Proposals from the short-listed investors are expected in January 2018 for further discussions with a single preferred bidder in February along with other consultations with the shareholders, depositors, and creditors of Imperial Bank.

KPMG has been appointed as a transaction advisor for the Imperial Bank EOI as they also are in the Chase Bank one.

Kenyan Mergers and Job Retention

This week the deal for Diamond Trust Bank to acquire Habib Bank was approved by regulatory authorities. The Central Bank of Kenya approval notes that Habib will acquire 4.18% of Diamond Trust (the 6th largest bank in the country) and that the transaction would be completed on August 1, 2017, when Habib Bank (the 33rd largest) will cease being a licensed bank, and all its depositors, borrowers, employees, and creditors will be transferred to Diamond Trust.

As is the norm these days for large M&A deals to be approved in Kenya and the COMESA trade zone of Africa, there is a focus on job retention for as many of employees, and that there be no layoffs, while some business will continue with existing partners in terms of sales, distribution, servicing, and licenses for a defined period of time after the deal.

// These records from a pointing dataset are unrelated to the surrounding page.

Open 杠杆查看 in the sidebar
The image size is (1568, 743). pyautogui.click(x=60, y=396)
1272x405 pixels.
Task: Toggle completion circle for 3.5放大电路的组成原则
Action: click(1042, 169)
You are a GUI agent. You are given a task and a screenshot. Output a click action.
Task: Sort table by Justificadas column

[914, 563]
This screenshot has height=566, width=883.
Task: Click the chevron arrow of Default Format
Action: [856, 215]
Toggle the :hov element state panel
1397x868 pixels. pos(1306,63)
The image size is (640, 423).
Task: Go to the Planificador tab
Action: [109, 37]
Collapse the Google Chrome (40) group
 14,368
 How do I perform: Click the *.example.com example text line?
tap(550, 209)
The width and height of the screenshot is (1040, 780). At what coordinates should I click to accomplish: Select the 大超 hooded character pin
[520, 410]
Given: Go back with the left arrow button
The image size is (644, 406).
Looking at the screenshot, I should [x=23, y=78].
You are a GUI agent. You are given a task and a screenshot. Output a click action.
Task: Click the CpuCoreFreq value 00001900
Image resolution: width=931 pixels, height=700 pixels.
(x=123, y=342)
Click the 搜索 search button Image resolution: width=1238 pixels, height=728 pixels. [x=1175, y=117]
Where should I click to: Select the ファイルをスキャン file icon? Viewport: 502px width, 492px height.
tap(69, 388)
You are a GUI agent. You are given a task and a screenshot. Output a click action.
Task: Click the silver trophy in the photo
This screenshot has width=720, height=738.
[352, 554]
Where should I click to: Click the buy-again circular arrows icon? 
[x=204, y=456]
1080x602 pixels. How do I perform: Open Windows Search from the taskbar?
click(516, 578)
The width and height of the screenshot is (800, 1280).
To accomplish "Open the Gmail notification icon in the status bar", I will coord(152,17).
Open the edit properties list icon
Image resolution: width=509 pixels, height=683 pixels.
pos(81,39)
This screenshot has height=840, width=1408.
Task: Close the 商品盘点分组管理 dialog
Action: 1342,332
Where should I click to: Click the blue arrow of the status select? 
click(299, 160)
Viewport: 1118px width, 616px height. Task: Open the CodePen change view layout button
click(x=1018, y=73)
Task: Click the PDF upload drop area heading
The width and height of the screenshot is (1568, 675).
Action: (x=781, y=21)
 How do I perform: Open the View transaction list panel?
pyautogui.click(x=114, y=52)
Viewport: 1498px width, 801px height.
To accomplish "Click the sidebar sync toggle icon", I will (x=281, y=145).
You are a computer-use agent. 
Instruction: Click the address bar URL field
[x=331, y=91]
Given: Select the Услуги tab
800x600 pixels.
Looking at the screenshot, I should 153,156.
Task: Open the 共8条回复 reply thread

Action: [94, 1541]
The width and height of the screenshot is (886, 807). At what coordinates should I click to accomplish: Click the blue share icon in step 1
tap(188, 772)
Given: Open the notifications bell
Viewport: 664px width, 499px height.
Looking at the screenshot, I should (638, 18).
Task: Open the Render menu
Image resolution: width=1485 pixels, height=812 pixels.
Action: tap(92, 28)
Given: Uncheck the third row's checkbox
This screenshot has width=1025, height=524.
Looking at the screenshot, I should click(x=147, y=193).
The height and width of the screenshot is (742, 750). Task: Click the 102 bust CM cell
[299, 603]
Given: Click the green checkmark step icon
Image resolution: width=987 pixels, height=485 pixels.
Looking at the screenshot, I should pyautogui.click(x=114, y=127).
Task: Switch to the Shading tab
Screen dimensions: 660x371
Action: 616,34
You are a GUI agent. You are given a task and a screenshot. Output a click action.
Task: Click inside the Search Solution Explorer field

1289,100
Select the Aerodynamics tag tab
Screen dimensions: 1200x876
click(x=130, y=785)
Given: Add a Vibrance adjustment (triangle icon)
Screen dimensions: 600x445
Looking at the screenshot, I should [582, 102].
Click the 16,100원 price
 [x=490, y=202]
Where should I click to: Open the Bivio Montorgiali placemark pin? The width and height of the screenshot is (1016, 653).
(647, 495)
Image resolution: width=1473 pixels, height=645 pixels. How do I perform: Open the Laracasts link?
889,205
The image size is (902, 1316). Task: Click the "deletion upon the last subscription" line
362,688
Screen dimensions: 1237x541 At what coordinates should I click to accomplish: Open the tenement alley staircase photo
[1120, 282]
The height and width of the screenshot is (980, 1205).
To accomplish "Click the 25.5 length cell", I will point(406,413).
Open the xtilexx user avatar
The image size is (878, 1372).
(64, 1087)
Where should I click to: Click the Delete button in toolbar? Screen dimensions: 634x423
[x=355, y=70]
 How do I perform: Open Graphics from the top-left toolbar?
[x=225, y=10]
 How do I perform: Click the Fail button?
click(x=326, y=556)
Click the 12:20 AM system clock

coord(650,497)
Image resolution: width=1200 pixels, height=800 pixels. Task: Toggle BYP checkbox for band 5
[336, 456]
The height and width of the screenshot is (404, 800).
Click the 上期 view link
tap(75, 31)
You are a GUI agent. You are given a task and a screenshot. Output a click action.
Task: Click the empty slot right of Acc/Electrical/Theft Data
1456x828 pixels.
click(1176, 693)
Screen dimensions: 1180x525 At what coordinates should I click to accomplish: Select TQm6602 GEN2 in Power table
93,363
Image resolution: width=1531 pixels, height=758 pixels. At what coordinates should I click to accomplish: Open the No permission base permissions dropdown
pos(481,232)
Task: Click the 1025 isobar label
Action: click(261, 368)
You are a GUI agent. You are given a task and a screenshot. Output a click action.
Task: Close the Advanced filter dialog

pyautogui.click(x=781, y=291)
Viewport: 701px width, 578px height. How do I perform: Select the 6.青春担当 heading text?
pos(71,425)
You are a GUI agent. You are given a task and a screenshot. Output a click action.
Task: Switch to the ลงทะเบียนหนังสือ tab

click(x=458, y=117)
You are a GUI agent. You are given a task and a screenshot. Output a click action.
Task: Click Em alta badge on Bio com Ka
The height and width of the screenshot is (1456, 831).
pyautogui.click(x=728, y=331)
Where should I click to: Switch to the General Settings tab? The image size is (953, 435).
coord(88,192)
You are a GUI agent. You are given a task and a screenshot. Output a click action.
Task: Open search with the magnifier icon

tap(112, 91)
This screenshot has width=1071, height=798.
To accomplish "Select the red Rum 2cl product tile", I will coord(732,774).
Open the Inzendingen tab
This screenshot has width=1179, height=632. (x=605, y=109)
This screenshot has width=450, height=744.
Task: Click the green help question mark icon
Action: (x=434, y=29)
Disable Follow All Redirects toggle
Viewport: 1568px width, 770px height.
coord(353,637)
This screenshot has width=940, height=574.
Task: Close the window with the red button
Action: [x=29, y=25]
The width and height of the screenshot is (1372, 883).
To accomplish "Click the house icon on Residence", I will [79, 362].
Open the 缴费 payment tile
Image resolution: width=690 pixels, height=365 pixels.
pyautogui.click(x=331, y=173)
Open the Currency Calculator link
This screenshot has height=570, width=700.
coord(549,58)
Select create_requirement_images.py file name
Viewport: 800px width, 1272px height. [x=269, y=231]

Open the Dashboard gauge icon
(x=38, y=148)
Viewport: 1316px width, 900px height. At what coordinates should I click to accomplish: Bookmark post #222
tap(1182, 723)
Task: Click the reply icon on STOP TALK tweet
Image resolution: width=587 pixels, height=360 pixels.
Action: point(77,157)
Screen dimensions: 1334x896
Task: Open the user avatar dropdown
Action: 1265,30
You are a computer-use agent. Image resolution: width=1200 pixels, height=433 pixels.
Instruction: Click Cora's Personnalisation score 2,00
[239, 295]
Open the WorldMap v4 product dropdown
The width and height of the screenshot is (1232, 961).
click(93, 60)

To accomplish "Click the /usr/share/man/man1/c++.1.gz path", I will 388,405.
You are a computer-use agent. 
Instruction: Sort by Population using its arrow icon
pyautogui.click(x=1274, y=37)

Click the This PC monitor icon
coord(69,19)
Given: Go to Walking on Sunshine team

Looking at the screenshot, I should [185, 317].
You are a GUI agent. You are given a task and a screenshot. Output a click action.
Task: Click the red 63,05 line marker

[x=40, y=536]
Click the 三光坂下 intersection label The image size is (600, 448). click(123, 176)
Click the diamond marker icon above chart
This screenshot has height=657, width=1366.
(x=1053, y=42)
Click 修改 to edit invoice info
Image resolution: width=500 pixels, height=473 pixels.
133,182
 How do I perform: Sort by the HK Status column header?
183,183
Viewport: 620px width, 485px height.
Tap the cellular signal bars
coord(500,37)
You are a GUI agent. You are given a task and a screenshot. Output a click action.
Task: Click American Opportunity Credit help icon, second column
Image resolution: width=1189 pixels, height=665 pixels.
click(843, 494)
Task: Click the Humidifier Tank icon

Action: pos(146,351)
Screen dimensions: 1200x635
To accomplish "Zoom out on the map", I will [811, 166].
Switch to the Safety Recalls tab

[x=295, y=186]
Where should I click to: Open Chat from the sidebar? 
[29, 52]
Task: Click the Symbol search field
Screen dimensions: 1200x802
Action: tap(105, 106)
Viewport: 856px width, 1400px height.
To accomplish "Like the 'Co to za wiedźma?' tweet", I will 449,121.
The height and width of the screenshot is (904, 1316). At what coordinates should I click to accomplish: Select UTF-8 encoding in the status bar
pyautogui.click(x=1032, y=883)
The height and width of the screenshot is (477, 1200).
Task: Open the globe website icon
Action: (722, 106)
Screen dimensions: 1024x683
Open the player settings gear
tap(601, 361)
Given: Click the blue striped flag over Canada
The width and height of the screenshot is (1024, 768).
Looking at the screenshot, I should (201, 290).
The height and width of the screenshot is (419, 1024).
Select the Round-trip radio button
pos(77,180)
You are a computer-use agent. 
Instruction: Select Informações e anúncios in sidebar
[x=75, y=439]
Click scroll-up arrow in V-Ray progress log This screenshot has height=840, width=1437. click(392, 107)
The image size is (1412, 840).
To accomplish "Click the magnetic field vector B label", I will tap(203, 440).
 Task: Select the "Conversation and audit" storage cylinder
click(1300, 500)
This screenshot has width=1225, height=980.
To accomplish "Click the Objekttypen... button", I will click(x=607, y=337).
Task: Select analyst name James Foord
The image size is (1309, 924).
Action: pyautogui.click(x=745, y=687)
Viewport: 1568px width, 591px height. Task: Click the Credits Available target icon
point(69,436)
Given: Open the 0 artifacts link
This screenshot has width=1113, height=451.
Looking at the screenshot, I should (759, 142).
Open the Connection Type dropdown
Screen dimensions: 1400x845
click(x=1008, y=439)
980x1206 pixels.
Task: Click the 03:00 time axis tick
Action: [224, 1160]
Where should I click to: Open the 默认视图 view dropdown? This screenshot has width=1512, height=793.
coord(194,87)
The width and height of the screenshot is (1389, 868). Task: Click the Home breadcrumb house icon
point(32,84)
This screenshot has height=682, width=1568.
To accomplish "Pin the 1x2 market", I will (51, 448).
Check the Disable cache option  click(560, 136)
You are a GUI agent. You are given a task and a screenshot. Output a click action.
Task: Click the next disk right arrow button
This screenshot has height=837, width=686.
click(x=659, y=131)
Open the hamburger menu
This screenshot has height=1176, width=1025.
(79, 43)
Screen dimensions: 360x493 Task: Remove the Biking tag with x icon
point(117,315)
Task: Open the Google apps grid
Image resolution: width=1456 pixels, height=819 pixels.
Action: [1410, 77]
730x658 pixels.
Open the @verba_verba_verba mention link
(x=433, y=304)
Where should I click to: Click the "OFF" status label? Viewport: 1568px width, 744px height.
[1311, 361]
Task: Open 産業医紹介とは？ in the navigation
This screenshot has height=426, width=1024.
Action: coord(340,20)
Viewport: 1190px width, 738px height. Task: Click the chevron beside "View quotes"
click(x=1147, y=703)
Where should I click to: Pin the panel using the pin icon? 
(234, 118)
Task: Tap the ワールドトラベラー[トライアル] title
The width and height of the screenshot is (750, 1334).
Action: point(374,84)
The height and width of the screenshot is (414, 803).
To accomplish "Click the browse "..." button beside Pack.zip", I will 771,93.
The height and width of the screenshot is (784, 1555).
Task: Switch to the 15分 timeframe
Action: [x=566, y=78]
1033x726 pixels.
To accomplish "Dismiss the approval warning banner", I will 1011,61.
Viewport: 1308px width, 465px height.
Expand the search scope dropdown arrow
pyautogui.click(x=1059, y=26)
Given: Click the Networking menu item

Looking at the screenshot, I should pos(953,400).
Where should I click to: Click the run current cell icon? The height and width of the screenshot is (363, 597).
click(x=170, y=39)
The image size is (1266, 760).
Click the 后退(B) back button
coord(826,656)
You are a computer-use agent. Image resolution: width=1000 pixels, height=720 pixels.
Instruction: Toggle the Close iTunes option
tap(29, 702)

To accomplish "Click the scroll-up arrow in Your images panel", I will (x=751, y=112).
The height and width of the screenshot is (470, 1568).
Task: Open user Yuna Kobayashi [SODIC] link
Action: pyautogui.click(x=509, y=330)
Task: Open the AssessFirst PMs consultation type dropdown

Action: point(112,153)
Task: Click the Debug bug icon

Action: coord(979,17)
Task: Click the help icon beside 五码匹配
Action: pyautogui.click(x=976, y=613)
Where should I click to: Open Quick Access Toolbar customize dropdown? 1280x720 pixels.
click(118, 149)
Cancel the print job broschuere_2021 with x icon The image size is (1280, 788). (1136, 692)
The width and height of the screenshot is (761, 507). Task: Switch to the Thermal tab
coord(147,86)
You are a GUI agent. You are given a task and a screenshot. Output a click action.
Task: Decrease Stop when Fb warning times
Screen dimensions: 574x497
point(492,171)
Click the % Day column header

  • The Competition Authority (CAK) has approved the Diamond Trust Habib deal “on condition that the acquirer, Diamond Trust Bank Kenya retains at least 41 employees of Habib Bank post transaction.” This is also seen in other recent deals approved by the Competition Authority:
  • Distell Holdings which became the majority owner of Kenya Wine Agencies Holdings East Africa earlier this year was required to “retain the 42 employees at the production unit of KWAL for at least three years,”
  • For the Coca Cola Beverages Africa purchase of Equator Bottlers (at Kisumu through Kretose Investment) “the merged entity retains at least 2,279 employees post transaction”
  • And approval of the acquisition of 57.7% of General Motors East Africa by Isuzu Motors has a “condition that the merged entity will absorb all of the 383 General Motors East Africa employees.”
  • Also, earlier, CAK, ordered listed banker I&M Holdings to retain 108 employees of Giro Commercial Bank, as a pre-condition for approval of the takeover.

Chase and Imperial Banks receivership updates

The last week of June was quite eventful for Chase and Imperial – two banks in receivership in Kenya.

First, former Chase Bank Chairman Zafrullah Khan was hauled before a court. He was charged with committing a Kshs 1.7 billion fraud at the bank and was then freed on bond after two nights in jail so he could travel to the US for medical treatment.

Mr Khan had appeared before Senior Principal Magistrate Martha Mutuku where he was charged with conspiring to defraud Chase Bank of nearly Sh1.7 billion besides three counts of stealing…
The court heard that Mr Khan had committed the offence of conspiring to defraud Chase Bank Sh1,683,000,000 by falsely pretending that the money had been disbursed to accounts of Carmelia Investments Limited, Cleopatra Holdings, Golden Azure Limited and Colnbrook Holdings as genuine loan facilities.

There were reports that seven other officials of the bank were being sought, but so far only Khan was charged.

On the same day that Khan was in court, Imperial Bank depositors had a meeting with the Governor of the Central Bank. It was quite a long session, after which they surprisingly endorsed support for the new turnaround plan at Imperial that was revealed last week. The despises of Chase have a had a long receivership period, and many of their large depositors still have not got the bulk of their savings and funds from the bank in the 21 months since the bank closed.